«Me rompe el corazón”, responde un crío de apenas 8 o 9 años a su profesora cuando ésta logra sacarle a duras penas del estado de shock en que se encuentra tras confesarle, entre la vergüenza y la tristeza infinita, que cierto grandullón le saluda a diario con algo parecido a un “¡Qué pasa, marica!”. Así dice sentirse. Así nos lo cuentan sus ojos. Y así nos deja el corazón el documental de Lee Hirsch, que ahonda en una de las peores lacras de Occidente, especialmente sangrante en el país de los ‘ganadores’ y los ‘perdedores’: los Estados Unidos de Norteamérica.
Aunque las formas luminosas e impolutas de Hirsch y su mensaje final y vitalista –siempre made in USA– puedan ayudar a rebajar las dosis de dolor reinante, es imposible para el espectador sobreponerse a la imagen de un chaval ayudando a cargar con el féretro de su mejor amigo, que acaba de suicidarse por mor del régimen del terror al que era sometido en su colegio, o a las continuas vejaciones que sufre en el autobús escolar otro de los chavales cuyos pasos Hirsch sigue.
Bully hace daño, sí; pero su capacidad de concienciación se adivina poderosa, con lo que el viaje a los infiernos personales de estos pequeños marginados sociales merece, y mucho, la pena.

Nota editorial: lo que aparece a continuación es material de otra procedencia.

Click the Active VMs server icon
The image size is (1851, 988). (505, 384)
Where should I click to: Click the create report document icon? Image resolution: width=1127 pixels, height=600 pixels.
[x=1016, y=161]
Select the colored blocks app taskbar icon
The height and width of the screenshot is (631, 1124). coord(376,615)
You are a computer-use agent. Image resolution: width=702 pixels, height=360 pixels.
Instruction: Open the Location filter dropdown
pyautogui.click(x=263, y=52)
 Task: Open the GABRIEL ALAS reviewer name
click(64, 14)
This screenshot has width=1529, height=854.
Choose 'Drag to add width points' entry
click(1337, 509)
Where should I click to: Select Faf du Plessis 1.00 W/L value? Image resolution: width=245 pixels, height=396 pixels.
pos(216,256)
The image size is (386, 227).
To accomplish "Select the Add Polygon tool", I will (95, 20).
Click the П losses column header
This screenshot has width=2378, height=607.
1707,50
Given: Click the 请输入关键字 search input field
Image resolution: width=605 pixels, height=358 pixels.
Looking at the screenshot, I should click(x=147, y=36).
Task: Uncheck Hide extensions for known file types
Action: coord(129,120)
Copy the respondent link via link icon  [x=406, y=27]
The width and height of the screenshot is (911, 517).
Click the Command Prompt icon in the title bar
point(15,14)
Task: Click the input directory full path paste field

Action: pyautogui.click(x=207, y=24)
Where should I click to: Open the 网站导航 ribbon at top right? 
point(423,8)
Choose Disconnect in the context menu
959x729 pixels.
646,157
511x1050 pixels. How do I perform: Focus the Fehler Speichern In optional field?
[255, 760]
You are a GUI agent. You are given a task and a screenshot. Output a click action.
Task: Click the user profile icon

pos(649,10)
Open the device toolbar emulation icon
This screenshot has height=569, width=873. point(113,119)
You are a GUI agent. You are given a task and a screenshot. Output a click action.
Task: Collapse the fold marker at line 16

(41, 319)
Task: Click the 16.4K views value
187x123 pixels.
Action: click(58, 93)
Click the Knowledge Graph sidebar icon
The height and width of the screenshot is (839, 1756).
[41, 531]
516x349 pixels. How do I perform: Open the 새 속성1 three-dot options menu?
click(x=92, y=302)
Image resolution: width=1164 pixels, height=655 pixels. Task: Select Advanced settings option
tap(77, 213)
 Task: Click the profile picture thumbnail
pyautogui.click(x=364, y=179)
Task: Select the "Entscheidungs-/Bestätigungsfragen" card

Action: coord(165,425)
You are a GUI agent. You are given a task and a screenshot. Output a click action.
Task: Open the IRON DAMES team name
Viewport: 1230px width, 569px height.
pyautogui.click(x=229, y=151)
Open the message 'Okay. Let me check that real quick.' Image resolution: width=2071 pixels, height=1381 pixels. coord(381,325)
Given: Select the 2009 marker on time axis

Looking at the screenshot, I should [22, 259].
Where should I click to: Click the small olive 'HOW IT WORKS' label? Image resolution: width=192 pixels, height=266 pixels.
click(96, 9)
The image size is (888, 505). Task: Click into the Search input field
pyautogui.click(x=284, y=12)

Hirsch y su equipo probablemente salven algunas vidas y ayuden a enderezar otras muchas gracias a este muestrario de los mil horrores intramuros de los centros escolares yanquis. Horrores que, en el fondo, no son más que fiel reflejo de las comunidades y los colectivos donde germinan; cada vez más desalmados, cada vez más ajenos al sufrimiento “de los otros”. Cualquiera de los protagonistas de Bully podría ser el centro de atención de la próxima Bowling For Columbine –“alguna vez querría ser yo el que intimidara”, espeta el joven Álex, el ‘punching ball’ con patas de la clase-, y eso da mucho miedo. Por todo ello no es en absoluto baladí la tarea que se arroga con éxito Hirsch; acudir a la raíz del problema, y denunciar. Porque no hay monstruos, sólo humanos con los valores corrompidos. No hay causa sin efecto ni efecto sin causa. De nuevo, no hay ‘columbines’ sin ‘bullys’.